The funeral was atCampbell 's, and it was the first club funeral Lewis Hildebrand had attended. The overall turnout was small. Champney had outlived his contemporaries, and his nephew- a great-nephew, actually, some fifty years Champney's junior- was his only surviving relative in theNew York area. Besides Hildebrand, the contingent of mourners included half a dozen other members of the thirty-one.
Afterward, he joined several of them for a drink. Bill Ludgate, a printing salesman, said, "Well, this is the first of these I've been to, and it's going to be the last. In a couple of weeks we'll be all together at Cunningham's, and Homer'll have his name read with the others, and I guess we'll talk about him. And that's enough. I don't think we should go to members' funerals. I don't think it's our place."

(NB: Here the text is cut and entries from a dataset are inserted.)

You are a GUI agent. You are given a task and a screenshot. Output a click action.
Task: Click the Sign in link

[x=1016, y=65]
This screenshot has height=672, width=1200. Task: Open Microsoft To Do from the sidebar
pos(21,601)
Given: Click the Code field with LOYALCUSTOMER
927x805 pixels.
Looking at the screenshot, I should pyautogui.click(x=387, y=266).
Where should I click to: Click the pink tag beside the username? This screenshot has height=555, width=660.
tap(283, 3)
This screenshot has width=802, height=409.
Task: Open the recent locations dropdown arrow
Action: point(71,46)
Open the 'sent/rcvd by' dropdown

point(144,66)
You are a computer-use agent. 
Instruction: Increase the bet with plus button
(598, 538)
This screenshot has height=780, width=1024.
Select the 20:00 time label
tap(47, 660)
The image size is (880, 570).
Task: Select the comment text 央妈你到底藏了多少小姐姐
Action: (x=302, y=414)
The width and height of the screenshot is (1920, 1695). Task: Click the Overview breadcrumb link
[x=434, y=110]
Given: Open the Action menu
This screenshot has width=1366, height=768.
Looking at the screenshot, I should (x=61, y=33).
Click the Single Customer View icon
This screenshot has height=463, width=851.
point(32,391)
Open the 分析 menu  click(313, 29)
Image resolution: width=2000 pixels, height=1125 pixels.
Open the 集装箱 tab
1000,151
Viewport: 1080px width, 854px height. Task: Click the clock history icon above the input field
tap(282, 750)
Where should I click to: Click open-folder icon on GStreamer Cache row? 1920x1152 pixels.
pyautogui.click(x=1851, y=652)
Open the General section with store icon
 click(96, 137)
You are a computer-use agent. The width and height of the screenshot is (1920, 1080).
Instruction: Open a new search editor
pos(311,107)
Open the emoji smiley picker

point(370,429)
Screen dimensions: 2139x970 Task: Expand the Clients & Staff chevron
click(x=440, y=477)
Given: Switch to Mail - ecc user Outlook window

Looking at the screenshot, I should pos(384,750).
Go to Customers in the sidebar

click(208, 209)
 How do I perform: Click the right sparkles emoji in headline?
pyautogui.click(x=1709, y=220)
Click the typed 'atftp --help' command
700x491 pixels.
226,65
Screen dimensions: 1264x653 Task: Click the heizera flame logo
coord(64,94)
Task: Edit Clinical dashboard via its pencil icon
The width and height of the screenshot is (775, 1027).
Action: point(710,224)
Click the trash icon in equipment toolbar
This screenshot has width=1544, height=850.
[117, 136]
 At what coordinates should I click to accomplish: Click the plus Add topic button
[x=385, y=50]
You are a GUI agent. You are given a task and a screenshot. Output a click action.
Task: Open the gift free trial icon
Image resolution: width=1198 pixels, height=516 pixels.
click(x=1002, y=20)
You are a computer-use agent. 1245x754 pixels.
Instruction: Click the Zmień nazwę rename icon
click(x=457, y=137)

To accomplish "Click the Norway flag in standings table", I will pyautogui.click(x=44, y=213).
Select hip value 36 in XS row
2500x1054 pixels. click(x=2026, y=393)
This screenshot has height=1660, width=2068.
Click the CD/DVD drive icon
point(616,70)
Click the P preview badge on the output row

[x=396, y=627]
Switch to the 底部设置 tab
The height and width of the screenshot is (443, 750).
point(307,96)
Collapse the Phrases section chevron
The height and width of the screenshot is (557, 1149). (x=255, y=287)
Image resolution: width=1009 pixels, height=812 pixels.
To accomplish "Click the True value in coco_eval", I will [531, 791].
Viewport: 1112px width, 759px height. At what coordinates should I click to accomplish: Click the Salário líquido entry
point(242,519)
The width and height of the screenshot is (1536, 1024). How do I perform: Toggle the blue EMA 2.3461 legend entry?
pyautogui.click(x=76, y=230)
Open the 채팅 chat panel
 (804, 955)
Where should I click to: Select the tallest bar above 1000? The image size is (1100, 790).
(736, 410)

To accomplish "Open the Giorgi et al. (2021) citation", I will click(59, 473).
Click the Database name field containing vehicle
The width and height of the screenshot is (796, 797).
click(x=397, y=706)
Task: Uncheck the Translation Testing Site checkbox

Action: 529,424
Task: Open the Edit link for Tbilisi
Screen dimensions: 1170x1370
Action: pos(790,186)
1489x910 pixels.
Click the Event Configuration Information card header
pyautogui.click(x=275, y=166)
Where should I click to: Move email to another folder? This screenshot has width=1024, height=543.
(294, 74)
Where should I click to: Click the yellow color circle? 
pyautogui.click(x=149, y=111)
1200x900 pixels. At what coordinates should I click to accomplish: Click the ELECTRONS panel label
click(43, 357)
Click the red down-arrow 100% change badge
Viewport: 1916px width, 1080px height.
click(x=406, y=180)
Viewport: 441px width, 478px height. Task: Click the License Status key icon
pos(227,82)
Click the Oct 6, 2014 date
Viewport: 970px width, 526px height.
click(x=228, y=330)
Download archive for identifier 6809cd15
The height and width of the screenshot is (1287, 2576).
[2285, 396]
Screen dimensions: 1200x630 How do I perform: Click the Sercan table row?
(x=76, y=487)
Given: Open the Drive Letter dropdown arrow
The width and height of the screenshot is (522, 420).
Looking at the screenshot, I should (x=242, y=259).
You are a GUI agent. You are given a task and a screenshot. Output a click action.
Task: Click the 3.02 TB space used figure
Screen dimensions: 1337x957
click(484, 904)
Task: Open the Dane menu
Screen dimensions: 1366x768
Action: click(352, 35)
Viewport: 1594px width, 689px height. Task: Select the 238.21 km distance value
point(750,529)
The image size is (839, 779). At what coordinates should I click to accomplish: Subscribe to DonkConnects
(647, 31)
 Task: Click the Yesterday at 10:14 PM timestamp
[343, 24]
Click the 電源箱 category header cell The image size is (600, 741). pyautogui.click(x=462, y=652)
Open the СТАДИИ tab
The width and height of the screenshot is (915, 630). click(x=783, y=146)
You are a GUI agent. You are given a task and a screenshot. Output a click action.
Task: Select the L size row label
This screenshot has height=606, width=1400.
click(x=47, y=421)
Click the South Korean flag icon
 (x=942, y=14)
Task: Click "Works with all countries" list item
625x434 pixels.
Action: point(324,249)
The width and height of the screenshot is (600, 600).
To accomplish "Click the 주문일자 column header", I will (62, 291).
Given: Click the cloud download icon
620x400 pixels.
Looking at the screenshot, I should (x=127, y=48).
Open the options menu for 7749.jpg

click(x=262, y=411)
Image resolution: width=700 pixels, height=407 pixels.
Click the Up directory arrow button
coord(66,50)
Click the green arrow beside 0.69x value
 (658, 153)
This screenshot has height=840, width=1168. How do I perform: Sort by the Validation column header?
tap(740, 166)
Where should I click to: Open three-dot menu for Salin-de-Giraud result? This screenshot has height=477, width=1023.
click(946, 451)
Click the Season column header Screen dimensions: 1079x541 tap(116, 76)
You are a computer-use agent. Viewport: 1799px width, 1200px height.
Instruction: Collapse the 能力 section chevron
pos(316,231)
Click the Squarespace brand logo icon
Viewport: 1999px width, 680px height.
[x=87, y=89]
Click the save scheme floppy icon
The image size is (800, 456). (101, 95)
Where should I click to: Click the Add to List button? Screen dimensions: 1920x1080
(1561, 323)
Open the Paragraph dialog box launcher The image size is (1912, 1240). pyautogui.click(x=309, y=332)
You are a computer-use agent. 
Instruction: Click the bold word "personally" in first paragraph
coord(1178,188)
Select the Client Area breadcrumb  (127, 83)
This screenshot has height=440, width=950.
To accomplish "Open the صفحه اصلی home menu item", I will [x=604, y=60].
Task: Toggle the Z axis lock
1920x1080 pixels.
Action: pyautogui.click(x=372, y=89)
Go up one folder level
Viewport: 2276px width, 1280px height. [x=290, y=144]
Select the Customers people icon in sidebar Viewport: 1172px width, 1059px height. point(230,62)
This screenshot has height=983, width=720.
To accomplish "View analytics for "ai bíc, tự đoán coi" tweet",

"I felt I wanted to be here today," someone said.
"We all did or we wouldn't be here. But I talked to Frank DiGiulio the other day and he said he wasn't coming, that he didn't think it was appropriate. And now I've decided I agree with him. You know, back when this thing first got rolling, there were a few members I used to see socially. A lunch now and then, or drinks after work, or even getting together with the wives for dinner and a movie. But I stopped doing that, and when I spoke to Frank I realized it was the first conversation I'd had with any of the group since dinner last May."
"Don't you like us anymore, Bill?"
"I like you all just fine," he said, "but I find myself inclined to keep things separate. Hell, I haven't even been to Cunningham's since the last get-together. I don't know how many times someone'll suggest it for lunch or dinner, and I always make sure we wind up someplace else instead. 'Oh, I'd rather not,' I told a fellow just last week. 'I had a bad meal last time I was there. The place isn't what it used to be.' "
"Jesus, Billy," somebody said, "have a heart, huh? You're gonna put them out of business."
"Well, I'd hate to see that happen," he said, "but do you see what I mean? Once a year's enough for me. I like having thirty guys that I only see once a year, in a place I only go to once a year."
"That's twenty-seven guys now, twenty-eight including yourself."
"So it is," he said gravely. "So it is. But you see my point, don't you? I'm not telling the rest of you what to do, and I love you one and all, but I'm not coming to your funerals."
"That's okay, Billy," Bob Ripley said. "We'll come to yours."
"Thirty men in 1961, ranging in age from twenty-two to thirty-two with a median age of twenty-six. Thirty-two years later, how many would you expect to find alive?"
"I don't know."
"Neither did I," Hildebrand said. "After the dinner last month I went home with a headache and tossed and turned all night. I woke up knowing something was very wrong. You've got a group of men in their late fifties and early sixties, you're going to have some losses. Death is going to start making in-roads.
"But it seemed to me we were way over the probabilities. My mind kept coming up with different explanations, and I decided the first thing to do was find out if my sense of things was accurate. So I called up a fellow I know who's always trying to sell me more life insurance and told him I had an actuarial problem for him. I ran the numbers for him and asked him what percentage of deaths you'd expect over that span of time in a group like that. He said he'd make a couple of calls and get back to me. Take a guess, Matt. How many deaths would you expect in a group of thirty?"
"I don't know. Eight or ten?"
"Four or five. There ought to be twenty-five of us left and instead we're down to fourteen. What does that say to you?"